Is AI FOMO Manufactured?

From serious to common: AI FOMO. Elgan described the career anxiety a large number of IT professionals feel right now, that nagging sense that everyone else is mastering the latest AI tools while you’re falling behind.

His read? That feeling is not accidental. Tech leaders cultivate it deliberately because anxiety sells subscriptions. The line you hear constantly, “you won’t be replaced by AI, but you will be replaced by a human using AI,” is not really a warning. It’s a marketing strategy.

That said, Elgan acknowledged some rational basis for the anxiety. Nobody knows exactly where this technology goes. A little concern is reasonable. The goal is not to ignore it, but to not let it drive your decisions.

Will AI Replace Cybersecurity Jobs?

For cybersecurity professionals, Elgan’s answer was direct: the human need is going up, not down. Attackers have AI too. As automated threats get more sophisticated, organizations need professionals who can think several moves ahead of the tools, something technology alone cannot replicate.

For copy editors and certain coding roles, he was more candid. AI is reshaping those fields significantly. But even there, his view was more measured than the headlines suggest. Software demands tend to expand alongside new capabilities, which may offset more of the displacement than people currently fear.

If you are weighing a cybersecurity training program right now, this is actually encouraging context. The skills gap in security is real, and AI is widening it, not closing it.

What Happens When People Prefer Chatbots Over Real Relationships?

Elgan called this one “parasocial bot attachment.” People form what they experience as genuine bonds with chatbots, and he wasn’t judging. But he drew a firm line around two concerns.

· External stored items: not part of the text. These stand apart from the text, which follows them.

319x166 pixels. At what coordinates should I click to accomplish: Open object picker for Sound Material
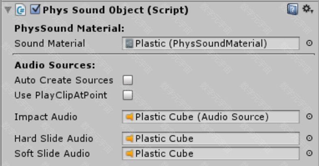(x=309, y=43)
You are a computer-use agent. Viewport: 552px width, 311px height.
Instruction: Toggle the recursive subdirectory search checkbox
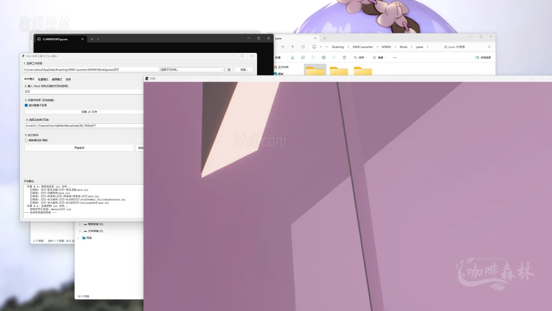(26, 105)
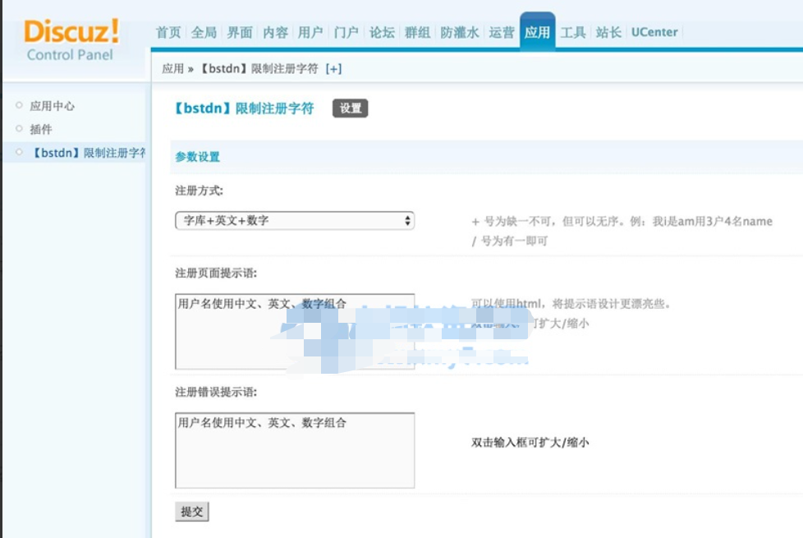Open the 防灌水 settings tab
The width and height of the screenshot is (803, 538).
pyautogui.click(x=461, y=32)
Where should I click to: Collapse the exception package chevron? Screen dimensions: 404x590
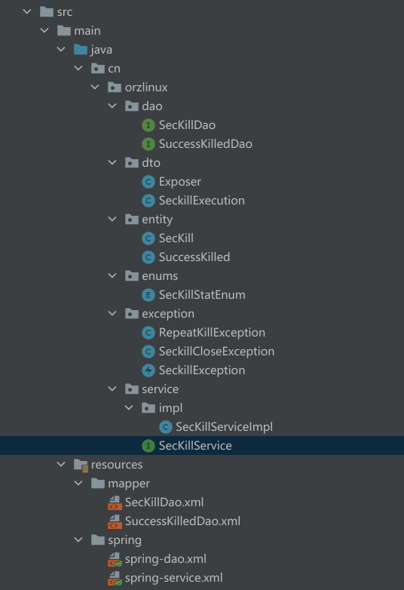click(112, 313)
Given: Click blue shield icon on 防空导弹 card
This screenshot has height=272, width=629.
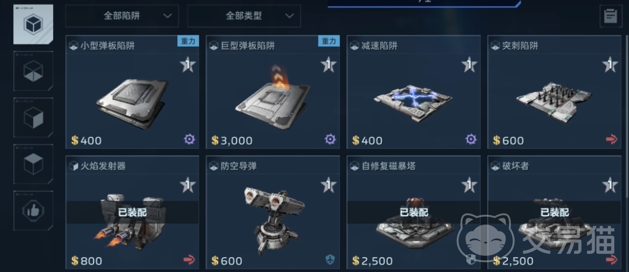Looking at the screenshot, I should [330, 260].
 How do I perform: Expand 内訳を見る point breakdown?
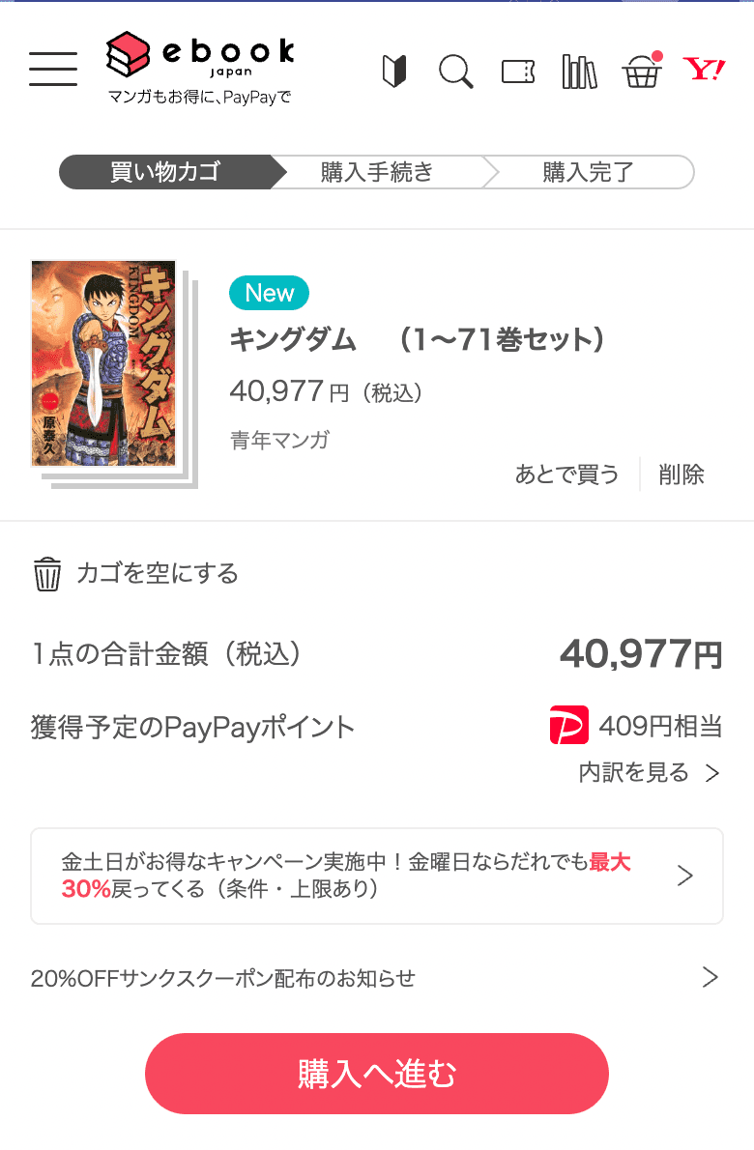(x=649, y=773)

First, the chatbot feels nothing. It thinks nothing. It is doing math. The appearance of warmth or understanding is not warmth or understanding.

Second, and this one might hit differently, when someone normalizes a relationship where everything runs on their terms, no compromise, no conflict, pure validation, it quietly resets their expectations for real relationships. Real relationships do not work that way. The road to happiness, as Elgan put it, is figuring out how to have relationships with people. Not optimizing your chatbot settings.

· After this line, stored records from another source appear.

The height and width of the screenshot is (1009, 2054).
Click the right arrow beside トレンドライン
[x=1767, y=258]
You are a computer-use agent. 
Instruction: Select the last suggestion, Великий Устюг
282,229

Is Most of the Internet Already Fake?

Veracity fatigue and dead internet despair might sound like dramatic names for social media burnout, but Elgan described something more corrosive. When you genuinely cannot tell whether you are talking to a human being or a bot, at some point the effort stops feeling worth it.

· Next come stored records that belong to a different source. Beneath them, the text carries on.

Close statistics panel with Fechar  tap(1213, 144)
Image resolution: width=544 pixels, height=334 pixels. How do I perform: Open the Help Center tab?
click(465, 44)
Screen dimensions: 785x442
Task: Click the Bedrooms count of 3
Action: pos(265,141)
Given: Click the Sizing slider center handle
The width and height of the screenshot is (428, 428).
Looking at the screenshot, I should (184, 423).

He pointed out the quiet irony in the dead internet theory, the long-running belief that most online interaction is manufactured. It turns out the theory is largely accurate. It just happened without any real conspiracy. It is the aggregate result of millions of bots and AI-generated content filling the space where people used to be.

The good news, if there is any, is that authenticity is staging a comeback. Elgan noted Instagram’s leadership team recently made a public case for showing up as your real self, in part because AI-generated perfection has soured people on perfection entirely.

The One Thing He’d Tell Everyone

Elgan’s closing recommendation was deceptively simple: write your own first drafts. Not for the sake of the output, but because writing and thinking are the same process. When you hand your writing to a chatbot, you hand over the thinking too. That is not a small thing to give away.

For anyone in an IT training program or early in a tech career, that point extends beyond writing. The professionals who will matter most in this field are the ones who develop their own judgment, not the ones who outsource it.

The Bottom Line

The conditions Elgan laid out, AI psychosis, AI FOMO, parasocial attachment, dead internet despair, are not abstract concerns. They are showing up in workplaces, classrooms, and relationships. The people best positioned to navigate them are the ones who understand what the technology is and how it works, not just what it promises.

That kind of critical thinking, paired with real technical skills, is what a strong IT education is built around.